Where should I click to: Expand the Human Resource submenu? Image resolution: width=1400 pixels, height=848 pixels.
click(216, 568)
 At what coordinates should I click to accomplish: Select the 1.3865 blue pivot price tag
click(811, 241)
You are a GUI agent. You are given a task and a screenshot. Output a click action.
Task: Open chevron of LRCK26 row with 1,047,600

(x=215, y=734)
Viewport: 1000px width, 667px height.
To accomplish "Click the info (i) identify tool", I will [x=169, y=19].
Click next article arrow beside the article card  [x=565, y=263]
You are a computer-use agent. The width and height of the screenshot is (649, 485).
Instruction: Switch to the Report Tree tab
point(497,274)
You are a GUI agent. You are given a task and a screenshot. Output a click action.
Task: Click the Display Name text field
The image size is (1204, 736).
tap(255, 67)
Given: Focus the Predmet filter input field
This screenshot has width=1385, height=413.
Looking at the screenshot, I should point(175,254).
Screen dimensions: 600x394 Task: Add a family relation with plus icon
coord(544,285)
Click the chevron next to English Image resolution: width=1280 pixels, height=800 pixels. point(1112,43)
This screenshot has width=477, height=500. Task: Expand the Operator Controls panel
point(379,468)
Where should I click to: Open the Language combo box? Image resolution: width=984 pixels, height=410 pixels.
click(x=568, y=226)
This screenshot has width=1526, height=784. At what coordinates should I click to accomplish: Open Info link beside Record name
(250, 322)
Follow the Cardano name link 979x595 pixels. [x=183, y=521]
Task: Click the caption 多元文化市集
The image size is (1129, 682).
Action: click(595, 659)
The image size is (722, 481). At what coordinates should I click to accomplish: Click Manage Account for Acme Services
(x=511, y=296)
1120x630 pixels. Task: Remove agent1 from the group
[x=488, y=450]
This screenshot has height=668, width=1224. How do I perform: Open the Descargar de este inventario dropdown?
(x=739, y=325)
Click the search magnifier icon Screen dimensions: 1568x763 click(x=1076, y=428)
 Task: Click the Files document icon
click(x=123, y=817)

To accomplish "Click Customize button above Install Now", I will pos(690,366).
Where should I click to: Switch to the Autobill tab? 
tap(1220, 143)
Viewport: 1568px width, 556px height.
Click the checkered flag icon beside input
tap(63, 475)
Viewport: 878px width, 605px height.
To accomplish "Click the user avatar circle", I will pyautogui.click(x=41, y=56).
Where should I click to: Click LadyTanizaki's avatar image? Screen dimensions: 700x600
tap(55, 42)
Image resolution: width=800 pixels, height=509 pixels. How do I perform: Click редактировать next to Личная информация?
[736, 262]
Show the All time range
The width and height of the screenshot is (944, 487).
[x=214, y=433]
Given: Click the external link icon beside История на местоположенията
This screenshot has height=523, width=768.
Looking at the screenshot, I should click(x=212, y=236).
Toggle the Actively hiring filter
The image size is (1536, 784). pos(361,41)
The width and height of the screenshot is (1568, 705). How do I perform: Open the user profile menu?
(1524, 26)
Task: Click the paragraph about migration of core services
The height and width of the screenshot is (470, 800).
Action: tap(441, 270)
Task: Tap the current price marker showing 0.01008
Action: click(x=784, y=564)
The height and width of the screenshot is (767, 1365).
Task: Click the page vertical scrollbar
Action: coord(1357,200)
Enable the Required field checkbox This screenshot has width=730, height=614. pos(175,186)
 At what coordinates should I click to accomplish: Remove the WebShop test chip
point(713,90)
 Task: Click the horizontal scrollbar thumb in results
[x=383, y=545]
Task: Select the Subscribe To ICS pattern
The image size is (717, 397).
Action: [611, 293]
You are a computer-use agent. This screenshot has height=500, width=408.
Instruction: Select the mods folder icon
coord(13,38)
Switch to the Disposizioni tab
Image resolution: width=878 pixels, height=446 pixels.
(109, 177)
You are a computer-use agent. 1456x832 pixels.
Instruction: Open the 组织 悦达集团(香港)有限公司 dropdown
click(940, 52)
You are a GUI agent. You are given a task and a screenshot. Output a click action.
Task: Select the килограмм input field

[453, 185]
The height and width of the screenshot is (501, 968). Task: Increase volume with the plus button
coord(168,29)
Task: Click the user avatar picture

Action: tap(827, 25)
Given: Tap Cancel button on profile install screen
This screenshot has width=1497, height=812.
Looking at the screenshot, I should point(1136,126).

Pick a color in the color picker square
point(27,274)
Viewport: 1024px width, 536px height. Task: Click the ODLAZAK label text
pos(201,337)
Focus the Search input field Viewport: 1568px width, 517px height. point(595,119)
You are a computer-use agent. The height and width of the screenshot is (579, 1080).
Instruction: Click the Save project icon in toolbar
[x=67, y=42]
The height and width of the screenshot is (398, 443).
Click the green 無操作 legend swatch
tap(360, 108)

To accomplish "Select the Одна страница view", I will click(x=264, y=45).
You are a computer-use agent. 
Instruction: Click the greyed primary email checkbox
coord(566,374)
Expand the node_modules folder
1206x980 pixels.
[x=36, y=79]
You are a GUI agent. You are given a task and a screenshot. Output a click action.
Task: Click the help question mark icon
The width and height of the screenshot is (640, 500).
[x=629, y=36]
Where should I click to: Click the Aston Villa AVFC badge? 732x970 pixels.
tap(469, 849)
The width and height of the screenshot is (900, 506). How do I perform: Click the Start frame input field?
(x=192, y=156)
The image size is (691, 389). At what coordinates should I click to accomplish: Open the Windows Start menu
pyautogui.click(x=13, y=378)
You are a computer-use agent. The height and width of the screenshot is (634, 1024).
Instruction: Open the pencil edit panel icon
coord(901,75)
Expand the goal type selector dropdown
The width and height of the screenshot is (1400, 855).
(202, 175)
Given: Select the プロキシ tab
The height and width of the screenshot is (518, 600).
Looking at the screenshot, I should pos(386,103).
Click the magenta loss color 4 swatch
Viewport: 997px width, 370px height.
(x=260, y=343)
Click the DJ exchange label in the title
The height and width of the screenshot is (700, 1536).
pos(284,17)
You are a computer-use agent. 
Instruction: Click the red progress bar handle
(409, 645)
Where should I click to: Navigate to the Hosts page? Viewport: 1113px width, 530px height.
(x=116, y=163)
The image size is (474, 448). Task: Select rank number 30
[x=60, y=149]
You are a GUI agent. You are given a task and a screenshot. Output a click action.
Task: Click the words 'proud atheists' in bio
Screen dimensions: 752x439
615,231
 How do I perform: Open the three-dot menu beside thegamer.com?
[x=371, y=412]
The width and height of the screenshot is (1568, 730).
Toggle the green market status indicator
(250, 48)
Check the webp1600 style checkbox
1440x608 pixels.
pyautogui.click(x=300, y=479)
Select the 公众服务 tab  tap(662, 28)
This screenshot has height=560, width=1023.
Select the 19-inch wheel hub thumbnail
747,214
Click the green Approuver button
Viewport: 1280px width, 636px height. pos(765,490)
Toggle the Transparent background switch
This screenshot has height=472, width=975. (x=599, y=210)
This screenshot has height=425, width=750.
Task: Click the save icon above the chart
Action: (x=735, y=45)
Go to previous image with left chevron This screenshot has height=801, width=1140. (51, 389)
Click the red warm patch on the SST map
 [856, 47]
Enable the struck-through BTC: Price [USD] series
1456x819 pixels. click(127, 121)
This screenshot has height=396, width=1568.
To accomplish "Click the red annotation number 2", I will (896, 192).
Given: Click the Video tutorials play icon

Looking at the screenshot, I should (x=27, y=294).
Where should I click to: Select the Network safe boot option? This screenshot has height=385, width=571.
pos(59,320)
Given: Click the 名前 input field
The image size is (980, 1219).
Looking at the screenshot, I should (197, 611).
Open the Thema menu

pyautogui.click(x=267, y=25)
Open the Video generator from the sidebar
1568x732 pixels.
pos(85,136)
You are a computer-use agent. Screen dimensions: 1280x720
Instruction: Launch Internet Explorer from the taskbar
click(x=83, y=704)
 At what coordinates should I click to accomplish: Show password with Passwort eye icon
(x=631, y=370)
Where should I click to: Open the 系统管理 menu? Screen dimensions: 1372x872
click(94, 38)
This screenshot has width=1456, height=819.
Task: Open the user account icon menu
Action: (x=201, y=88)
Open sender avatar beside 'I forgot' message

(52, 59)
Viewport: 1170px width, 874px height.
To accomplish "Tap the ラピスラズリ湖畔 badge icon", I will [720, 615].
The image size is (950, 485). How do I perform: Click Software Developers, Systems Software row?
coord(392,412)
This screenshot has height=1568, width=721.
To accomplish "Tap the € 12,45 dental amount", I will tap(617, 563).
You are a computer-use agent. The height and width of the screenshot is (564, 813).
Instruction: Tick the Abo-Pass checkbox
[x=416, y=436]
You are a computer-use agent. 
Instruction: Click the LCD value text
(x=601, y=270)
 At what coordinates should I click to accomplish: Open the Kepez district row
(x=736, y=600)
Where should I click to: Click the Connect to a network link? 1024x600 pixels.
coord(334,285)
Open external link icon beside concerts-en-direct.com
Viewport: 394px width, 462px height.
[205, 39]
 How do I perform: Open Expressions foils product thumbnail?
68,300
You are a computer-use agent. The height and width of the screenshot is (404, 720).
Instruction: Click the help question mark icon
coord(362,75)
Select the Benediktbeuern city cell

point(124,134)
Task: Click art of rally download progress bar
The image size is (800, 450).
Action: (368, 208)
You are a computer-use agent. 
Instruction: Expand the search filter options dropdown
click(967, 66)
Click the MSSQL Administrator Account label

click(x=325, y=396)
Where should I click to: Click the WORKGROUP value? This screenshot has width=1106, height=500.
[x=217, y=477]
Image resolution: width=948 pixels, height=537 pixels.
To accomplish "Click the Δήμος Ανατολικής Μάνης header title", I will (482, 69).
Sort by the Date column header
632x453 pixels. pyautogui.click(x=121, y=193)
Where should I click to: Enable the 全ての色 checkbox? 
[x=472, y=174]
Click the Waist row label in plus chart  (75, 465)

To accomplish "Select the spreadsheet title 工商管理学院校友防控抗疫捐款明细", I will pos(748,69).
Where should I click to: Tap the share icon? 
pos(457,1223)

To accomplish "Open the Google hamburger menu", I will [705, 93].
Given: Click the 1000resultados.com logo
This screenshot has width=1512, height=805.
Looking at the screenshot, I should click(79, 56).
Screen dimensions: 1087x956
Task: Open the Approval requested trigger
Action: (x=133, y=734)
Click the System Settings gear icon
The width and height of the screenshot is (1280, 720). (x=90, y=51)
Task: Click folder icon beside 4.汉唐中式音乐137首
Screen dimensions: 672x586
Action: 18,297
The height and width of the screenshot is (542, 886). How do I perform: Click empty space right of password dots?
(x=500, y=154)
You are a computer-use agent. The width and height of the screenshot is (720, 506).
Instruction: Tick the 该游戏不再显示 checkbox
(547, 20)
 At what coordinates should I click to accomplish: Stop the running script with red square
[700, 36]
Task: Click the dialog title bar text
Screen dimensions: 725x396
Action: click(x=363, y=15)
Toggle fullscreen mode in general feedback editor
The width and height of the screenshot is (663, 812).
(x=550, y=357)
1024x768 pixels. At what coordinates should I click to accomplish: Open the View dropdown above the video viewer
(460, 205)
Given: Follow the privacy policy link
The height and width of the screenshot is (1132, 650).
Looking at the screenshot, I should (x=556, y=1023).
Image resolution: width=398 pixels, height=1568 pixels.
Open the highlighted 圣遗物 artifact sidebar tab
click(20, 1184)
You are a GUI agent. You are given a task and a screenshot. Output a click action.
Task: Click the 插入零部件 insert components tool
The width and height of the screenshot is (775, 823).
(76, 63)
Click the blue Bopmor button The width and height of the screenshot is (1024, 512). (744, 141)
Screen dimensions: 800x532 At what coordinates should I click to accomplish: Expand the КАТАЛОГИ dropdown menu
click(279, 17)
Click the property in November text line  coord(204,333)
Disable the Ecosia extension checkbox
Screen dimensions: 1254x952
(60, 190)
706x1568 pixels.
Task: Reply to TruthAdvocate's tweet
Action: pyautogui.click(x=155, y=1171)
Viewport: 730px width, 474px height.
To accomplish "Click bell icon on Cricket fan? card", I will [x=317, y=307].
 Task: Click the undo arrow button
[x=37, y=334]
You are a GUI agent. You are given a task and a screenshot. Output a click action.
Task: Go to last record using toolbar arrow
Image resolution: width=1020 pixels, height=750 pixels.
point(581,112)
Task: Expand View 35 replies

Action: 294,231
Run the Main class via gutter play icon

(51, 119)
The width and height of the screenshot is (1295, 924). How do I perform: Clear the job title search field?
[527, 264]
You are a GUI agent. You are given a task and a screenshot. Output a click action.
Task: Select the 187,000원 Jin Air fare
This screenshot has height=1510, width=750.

▶ **DESCRIPTION OF THE TASK**: From the very first line of the data through the line with "Given: Focus the Predmet filter input field" in it, please reproduce each line exactly and output nothing more.

▶ **SOLUTION**:
Where should I click to: Expand the Human Resource submenu? Image resolution: width=1400 pixels, height=848 pixels.
click(216, 568)
 At what coordinates should I click to accomplish: Select the 1.3865 blue pivot price tag
click(811, 241)
You are a GUI agent. You are given a task and a screenshot. Output a click action.
Task: Open chevron of LRCK26 row with 1,047,600

(x=215, y=734)
Viewport: 1000px width, 667px height.
To accomplish "Click the info (i) identify tool", I will [x=169, y=19].
Click next article arrow beside the article card  [x=565, y=263]
You are a computer-use agent. The width and height of the screenshot is (649, 485).
Instruction: Switch to the Report Tree tab
point(497,274)
You are a GUI agent. You are given a task and a screenshot. Output a click action.
Task: Click the Display Name text field
The image size is (1204, 736).
tap(255, 67)
Given: Focus the Predmet filter input field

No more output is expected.